* **Exercise task 1**: Duplicate the part of the podcast transcript starting at "I believe that" and ending at "going to lose.".

* **Document section**:
I believe that the T-shirt that I wear affects the actions of grown men on a baseball field.
I just... And I logically...
I understand that it is not true, but emotionally, I just know if I put that

(06:34):
shirt on, they're going to lose.
And then I say, ah, that's silly. And I put the shirt on anyway,
and then they freaking lose.
And so I, yeah, I just think that I think that they're real.
And in this episode, right, like they end up having a drunken hookup,
which you were quoting when we came into this episode. That was,
you know, Brockmire is narrating their sexual encounter.

(07:00):
You know, you know what it was, it's just, and I probably shouldn't say this
because like, you know, I'm at work, you know, and then I'm doing my lunch break and all that.
I, let me watch it again, just so I can, you know, right before we come in,
you know, and do this podcast.
Right. So I'm watching it, not, you know, paying attention.
I have it in the background and all of a sudden I was like, Whoa,
with the finger up the keister. I was like, Oh my God.

(07:22):
I actually jumped the gun on that a little bit. We weren't quite to that yet
because there was the scene in the bar where they were talking.
Yeah, 100%. And Jules is complaining about the fact that they're competing with
what she calls dirt cheap entertainment.
And Brockmire's like, cable? And she goes, no meth. Meth. And then she was like,
well, I got something stronger than that. And he goes, heroin?

(07:44):
Heroin. Heroin. And she goes like, no.
Nostalgia. And he goes like, you're really underestimating the bar.
You're underestimating heroin.
Oh my gosh. And she also, I think she said she, she made it,
she told a story about how she lost her virginity in the visitor's bullpen at a baseball game.
And she had to, she did what had to be done.

(08:05):
You know, it's like, I had to save the team. What do you, you know, what do you want me to do?
I did this for the team, you know, which is great. I mean, it's just amazing.
Like all of this, like the, the conversations that they have with each other,
right. It's just, oh, so good.
Yeah. What, Hey, what, I didn't ask you. What about you? Since this is an episode

(08:27):
about superstitions, are you a believer? Oh yeah. Okay.
Yeah. Yeah. To the point where like this was a, during the season football season,
I'm sorry, I'm going to go into football here in a little bit.
Right. But I also do this. I do this on baseball as well.
Yeah. If I put on right before I'm about to watch the game, if I put something
on like, like like a hoodie, that's like the team's hoodie or the hat.

(08:49):
Yeah. And they're losing.
Yeah. I quietly go up to my room. Uh-huh.
I change. I change.
And I come back downstairs and dress totally different. See,
this is, this is to me, to me, it's like the movie Palm Springs where it's like,
it's everything happens in 24 hour increments and, and it resets after 24 hours.

* **Exercise task 2**: Set down the lines of the records starting at the line that contains "Step time range backward with rewind icon" and ending at the end of the records, including both ends. Leave the pictures out of your answer.

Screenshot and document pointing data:

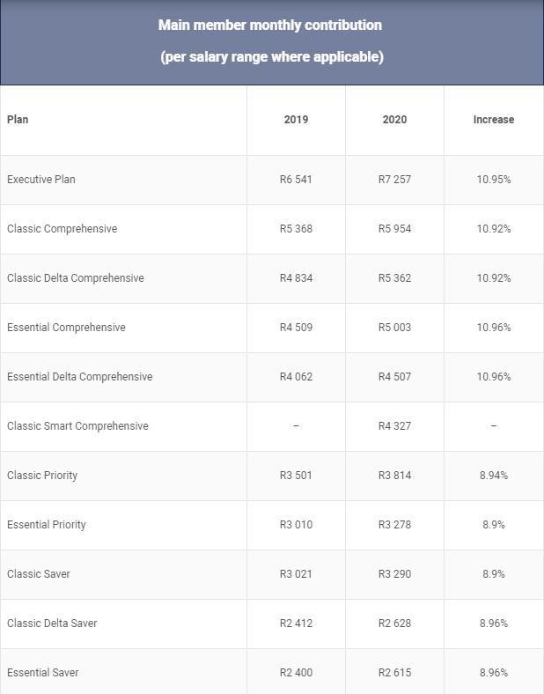
Task: Click the Classic Comprehensive plan name
Action: 62,229
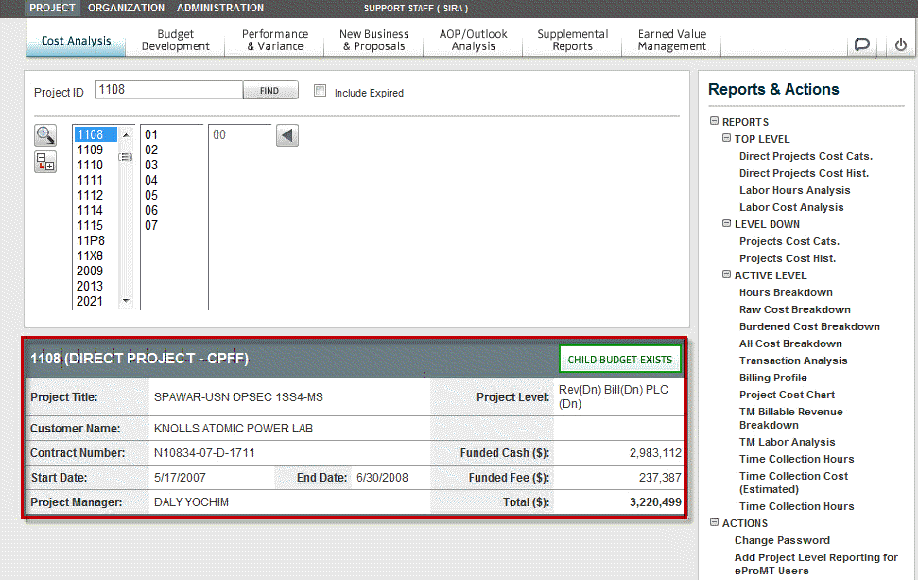Collapse the REPORTS tree section
Viewport: 918px width, 580px height.
[714, 121]
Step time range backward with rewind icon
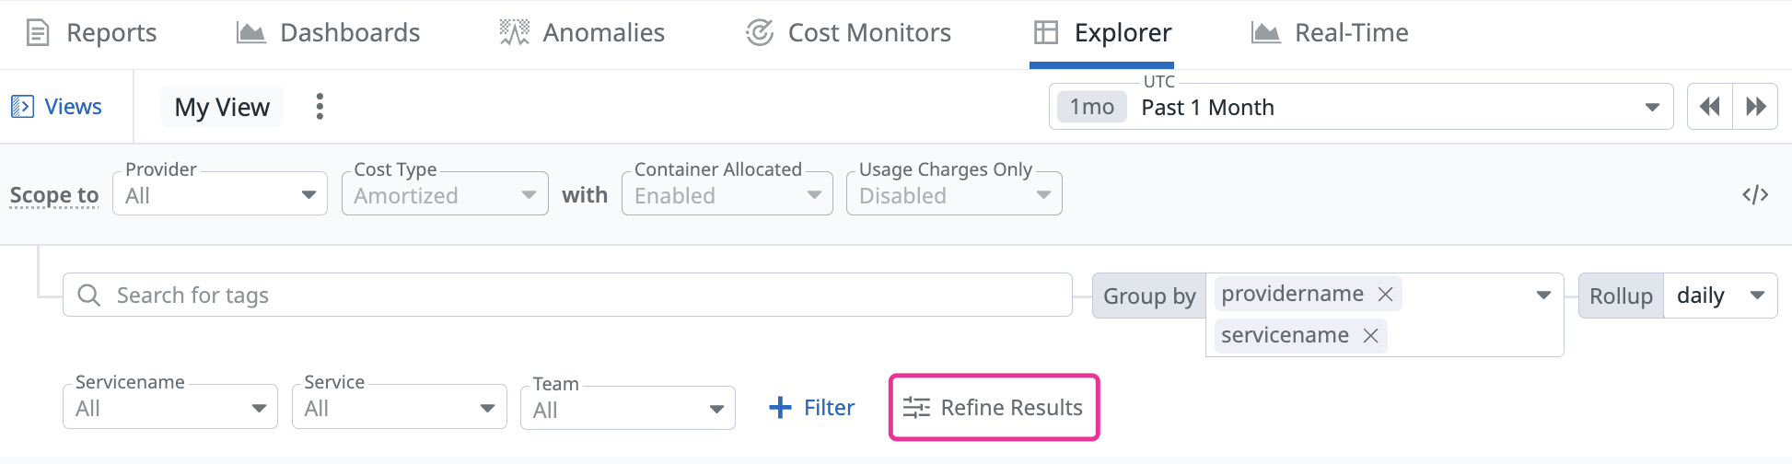The height and width of the screenshot is (464, 1792). pyautogui.click(x=1709, y=107)
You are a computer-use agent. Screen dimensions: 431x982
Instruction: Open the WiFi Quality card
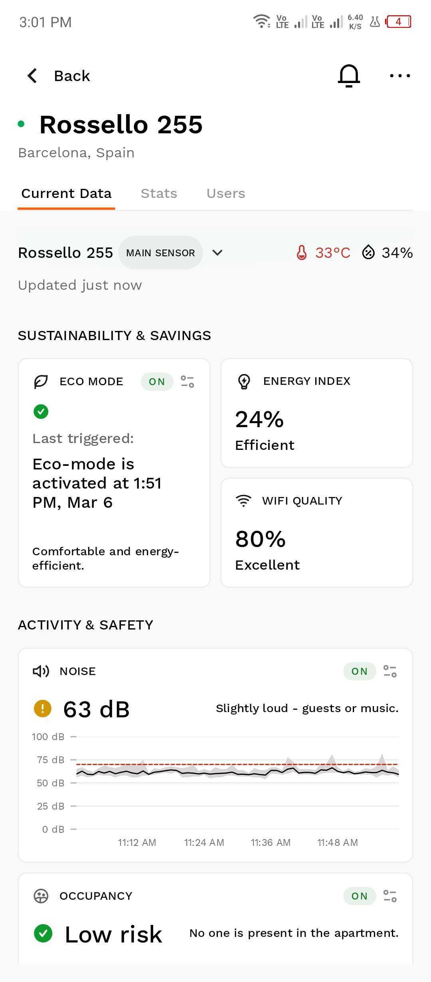tap(317, 533)
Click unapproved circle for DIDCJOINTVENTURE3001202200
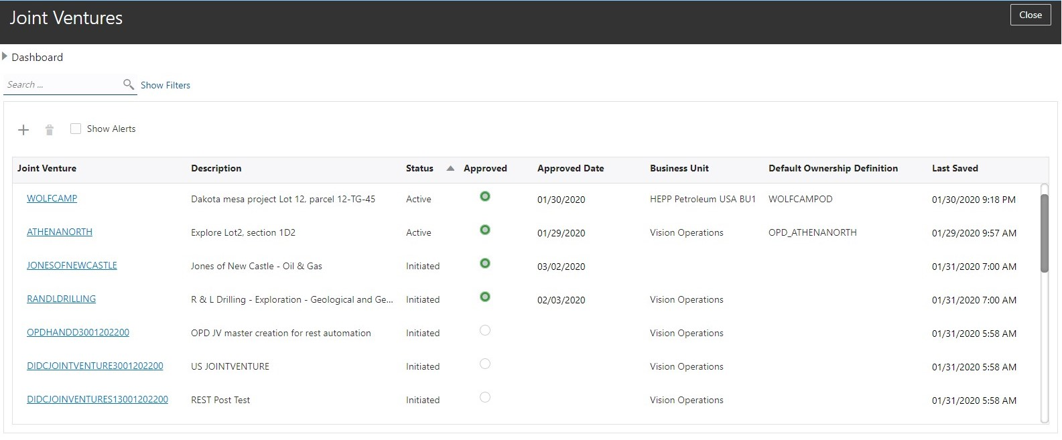Screen dimensions: 1062x440 click(x=485, y=364)
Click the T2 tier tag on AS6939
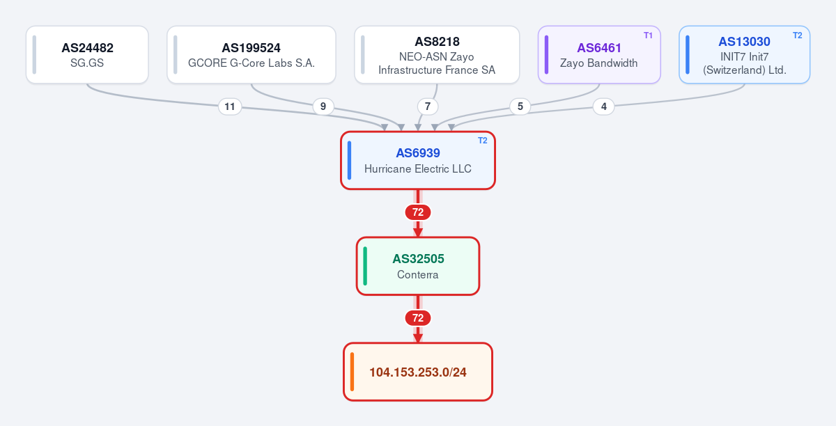 [483, 141]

* **Problem solution 1**:
I believe that the T-shirt that I wear affects the actions of grown men on a baseball field.
I just... And I logically...
I understand that it is not true, but emotionally, I just know if I put that

(06:34):
shirt on, they're going to lose.

* **Problem solution 2**:
Step time range backward with rewind icon
The height and width of the screenshot is (464, 1792). pyautogui.click(x=1709, y=107)
You are a computer-use agent. Screen dimensions: 431x982
Instruction: Open the WiFi Quality card
tap(317, 533)
Click unapproved circle for DIDCJOINTVENTURE3001202200
Screen dimensions: 1062x440 click(x=485, y=364)
Click the T2 tier tag on AS6939
 [483, 141]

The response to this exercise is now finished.